Assignment: Everything from the first line of the material below through the line containing "Select the Watch time (hours) metric card" must be retyped exactly, and nothing past it.

Given entries:
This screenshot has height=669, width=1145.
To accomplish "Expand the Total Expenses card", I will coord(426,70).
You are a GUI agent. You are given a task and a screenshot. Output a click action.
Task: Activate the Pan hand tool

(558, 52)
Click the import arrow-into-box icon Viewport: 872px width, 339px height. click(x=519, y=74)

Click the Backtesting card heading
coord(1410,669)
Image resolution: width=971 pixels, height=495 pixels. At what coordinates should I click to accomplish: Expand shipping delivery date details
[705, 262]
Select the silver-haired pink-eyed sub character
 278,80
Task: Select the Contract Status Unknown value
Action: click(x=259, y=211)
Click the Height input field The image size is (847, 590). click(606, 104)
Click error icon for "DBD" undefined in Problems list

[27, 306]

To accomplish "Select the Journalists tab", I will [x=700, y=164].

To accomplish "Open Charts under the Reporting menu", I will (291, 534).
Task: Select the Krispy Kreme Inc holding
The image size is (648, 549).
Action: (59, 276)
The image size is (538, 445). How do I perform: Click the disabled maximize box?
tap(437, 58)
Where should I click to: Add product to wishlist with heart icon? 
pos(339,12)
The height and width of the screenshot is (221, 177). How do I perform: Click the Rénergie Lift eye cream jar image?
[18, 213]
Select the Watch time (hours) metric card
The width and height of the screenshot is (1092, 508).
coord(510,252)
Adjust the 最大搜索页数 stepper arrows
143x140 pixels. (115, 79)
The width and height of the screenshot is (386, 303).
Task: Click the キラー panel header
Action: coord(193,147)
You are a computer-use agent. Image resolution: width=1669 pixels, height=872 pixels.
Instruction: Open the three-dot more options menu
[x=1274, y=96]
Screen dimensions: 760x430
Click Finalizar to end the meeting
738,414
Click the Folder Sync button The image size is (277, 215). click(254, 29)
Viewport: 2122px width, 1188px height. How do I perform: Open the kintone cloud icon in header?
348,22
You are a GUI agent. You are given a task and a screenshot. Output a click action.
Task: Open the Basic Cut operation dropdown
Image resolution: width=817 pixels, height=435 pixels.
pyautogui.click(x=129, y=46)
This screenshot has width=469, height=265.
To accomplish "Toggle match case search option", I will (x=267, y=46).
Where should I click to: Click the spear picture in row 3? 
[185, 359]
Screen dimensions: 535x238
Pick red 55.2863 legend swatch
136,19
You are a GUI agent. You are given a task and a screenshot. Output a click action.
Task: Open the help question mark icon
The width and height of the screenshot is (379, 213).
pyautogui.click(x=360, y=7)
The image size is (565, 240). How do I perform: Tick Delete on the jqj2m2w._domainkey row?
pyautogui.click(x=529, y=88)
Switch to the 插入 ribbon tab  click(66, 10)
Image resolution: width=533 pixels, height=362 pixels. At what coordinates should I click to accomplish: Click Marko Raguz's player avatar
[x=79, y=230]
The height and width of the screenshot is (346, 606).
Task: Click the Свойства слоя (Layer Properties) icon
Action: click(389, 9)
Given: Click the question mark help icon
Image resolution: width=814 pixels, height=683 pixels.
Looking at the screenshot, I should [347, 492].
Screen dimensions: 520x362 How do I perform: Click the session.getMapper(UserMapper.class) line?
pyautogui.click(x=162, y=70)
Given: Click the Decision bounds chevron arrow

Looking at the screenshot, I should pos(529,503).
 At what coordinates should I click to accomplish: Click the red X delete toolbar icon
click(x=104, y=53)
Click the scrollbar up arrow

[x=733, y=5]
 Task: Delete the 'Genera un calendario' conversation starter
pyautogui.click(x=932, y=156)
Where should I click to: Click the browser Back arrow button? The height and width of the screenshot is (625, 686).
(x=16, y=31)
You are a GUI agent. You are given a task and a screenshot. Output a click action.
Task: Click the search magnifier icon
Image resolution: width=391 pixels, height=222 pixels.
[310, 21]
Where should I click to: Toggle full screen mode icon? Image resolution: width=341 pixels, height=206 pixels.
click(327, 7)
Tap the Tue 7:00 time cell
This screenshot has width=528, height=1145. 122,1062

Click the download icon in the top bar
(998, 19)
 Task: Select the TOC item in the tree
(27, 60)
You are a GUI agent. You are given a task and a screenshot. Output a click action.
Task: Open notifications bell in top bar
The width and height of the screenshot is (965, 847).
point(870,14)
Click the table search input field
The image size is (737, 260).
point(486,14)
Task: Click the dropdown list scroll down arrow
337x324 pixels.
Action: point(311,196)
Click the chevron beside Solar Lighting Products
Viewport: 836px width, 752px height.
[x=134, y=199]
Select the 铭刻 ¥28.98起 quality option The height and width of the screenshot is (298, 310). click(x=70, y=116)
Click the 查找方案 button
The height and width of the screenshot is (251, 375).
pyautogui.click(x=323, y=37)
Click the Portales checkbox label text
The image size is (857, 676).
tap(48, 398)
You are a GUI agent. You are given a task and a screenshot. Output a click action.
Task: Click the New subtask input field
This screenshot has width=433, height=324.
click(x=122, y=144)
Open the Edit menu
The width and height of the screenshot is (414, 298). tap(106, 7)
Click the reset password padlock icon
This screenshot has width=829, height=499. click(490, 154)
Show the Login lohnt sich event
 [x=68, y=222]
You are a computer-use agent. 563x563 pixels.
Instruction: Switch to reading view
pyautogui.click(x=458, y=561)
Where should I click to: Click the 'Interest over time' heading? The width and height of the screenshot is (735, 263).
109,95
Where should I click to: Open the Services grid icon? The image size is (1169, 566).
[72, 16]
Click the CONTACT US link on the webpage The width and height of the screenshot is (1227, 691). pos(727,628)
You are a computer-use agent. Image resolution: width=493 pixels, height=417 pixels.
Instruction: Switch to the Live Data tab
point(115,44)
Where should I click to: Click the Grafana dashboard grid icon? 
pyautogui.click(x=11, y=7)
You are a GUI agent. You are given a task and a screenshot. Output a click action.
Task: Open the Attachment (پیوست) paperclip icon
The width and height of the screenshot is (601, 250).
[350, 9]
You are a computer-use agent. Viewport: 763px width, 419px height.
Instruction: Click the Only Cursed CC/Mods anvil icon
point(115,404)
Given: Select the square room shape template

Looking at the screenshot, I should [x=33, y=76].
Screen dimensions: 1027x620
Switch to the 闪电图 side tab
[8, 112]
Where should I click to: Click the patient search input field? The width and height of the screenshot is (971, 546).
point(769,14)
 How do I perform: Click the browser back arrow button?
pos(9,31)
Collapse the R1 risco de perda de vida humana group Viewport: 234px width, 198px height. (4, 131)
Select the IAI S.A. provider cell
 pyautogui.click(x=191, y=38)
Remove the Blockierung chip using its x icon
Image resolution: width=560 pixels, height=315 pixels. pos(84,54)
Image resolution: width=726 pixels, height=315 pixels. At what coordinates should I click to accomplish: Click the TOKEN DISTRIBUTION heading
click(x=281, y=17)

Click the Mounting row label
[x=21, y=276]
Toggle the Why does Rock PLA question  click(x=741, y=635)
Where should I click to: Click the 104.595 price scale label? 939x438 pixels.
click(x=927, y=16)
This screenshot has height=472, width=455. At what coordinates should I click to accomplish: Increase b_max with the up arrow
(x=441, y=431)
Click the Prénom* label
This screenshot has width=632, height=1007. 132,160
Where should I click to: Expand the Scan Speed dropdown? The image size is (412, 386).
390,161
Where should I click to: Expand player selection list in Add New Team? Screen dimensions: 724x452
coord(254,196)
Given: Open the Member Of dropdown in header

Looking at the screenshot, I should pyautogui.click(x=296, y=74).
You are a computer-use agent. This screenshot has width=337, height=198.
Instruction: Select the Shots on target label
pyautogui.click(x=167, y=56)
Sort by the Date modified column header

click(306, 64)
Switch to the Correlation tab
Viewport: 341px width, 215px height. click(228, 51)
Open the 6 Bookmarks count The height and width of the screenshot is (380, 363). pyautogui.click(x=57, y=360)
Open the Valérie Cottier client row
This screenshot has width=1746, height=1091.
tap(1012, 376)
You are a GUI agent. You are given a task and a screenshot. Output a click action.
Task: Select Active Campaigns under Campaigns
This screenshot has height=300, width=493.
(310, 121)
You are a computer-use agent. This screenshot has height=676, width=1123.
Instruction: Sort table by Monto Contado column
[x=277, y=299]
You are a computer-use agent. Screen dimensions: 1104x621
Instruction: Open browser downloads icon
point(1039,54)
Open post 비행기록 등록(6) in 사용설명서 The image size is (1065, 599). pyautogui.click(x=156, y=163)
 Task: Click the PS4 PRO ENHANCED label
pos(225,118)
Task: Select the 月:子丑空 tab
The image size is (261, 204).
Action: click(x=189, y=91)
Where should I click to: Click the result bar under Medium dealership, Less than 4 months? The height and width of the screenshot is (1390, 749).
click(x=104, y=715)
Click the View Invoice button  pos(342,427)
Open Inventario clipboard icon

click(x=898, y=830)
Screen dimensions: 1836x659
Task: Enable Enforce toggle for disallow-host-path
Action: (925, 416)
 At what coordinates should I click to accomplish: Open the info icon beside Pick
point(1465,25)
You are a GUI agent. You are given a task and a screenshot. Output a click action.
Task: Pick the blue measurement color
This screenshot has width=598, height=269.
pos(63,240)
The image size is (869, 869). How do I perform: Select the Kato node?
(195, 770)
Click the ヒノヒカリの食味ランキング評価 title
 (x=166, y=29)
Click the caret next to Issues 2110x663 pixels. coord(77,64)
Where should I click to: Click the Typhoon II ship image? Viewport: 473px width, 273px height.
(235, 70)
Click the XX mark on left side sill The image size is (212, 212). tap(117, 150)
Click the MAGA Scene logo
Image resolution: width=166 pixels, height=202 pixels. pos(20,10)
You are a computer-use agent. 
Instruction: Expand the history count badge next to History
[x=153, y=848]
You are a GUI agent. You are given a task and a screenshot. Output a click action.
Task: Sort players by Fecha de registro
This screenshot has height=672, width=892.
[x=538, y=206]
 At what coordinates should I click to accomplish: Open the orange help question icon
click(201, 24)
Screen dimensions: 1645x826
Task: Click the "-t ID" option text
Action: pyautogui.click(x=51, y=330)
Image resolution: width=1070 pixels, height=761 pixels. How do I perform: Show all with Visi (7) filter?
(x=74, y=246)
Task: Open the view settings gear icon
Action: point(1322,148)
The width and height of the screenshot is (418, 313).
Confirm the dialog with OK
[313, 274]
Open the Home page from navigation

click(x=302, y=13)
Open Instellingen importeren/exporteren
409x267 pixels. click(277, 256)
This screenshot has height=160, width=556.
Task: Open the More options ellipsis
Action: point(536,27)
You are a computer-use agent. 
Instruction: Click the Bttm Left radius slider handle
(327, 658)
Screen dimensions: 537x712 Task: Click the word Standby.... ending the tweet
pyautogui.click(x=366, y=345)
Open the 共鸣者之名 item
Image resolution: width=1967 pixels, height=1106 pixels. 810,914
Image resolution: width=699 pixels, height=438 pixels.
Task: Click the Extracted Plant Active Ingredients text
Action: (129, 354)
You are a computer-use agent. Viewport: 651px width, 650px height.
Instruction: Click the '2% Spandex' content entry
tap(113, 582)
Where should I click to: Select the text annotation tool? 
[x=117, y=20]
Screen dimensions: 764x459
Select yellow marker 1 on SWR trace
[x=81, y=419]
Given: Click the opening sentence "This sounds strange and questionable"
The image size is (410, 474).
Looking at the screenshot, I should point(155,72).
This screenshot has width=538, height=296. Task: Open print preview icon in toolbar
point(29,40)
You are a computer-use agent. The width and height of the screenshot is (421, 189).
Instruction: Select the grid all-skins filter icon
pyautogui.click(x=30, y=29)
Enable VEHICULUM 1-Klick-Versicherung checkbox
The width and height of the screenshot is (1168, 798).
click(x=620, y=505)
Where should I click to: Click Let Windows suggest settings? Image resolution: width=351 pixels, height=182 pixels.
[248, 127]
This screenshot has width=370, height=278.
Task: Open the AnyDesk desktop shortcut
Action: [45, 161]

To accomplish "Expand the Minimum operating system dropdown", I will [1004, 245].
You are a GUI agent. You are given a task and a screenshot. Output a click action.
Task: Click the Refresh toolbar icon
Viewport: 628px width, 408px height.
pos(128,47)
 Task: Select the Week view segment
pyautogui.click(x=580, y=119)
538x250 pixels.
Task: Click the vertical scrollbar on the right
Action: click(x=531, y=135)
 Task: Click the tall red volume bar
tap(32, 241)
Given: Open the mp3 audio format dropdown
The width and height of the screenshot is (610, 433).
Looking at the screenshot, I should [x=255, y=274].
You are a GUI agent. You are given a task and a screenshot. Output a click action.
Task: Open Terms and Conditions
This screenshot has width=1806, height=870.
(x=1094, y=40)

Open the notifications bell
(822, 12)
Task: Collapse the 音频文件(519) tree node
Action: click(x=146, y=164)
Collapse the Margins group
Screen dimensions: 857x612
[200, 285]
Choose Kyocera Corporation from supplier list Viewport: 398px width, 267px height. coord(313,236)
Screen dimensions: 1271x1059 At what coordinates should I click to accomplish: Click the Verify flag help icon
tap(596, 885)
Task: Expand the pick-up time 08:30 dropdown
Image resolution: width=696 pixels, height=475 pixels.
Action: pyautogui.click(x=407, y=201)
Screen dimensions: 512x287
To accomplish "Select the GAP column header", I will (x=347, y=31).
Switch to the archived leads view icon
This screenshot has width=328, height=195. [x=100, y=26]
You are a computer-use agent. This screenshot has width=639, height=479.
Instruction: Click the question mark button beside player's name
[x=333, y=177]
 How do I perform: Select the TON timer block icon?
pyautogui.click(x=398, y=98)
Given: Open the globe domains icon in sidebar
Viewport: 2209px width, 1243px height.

Written solution:
This screenshot has height=669, width=1145.
To accomplish "Expand the Total Expenses card", I will coord(426,70).
You are a GUI agent. You are given a task and a screenshot. Output a click action.
Task: Activate the Pan hand tool

(558, 52)
Click the import arrow-into-box icon Viewport: 872px width, 339px height. click(x=519, y=74)

Click the Backtesting card heading
coord(1410,669)
Image resolution: width=971 pixels, height=495 pixels. At what coordinates should I click to accomplish: Expand shipping delivery date details
[705, 262]
Select the silver-haired pink-eyed sub character
 278,80
Task: Select the Contract Status Unknown value
Action: click(x=259, y=211)
Click the Height input field The image size is (847, 590). click(606, 104)
Click error icon for "DBD" undefined in Problems list

[27, 306]

To accomplish "Select the Journalists tab", I will [x=700, y=164].

To accomplish "Open Charts under the Reporting menu", I will (291, 534).
Task: Select the Krispy Kreme Inc holding
The image size is (648, 549).
Action: (59, 276)
The image size is (538, 445). How do I perform: Click the disabled maximize box?
tap(437, 58)
Where should I click to: Add product to wishlist with heart icon? 
pos(339,12)
The height and width of the screenshot is (221, 177). How do I perform: Click the Rénergie Lift eye cream jar image?
[18, 213]
Select the Watch time (hours) metric card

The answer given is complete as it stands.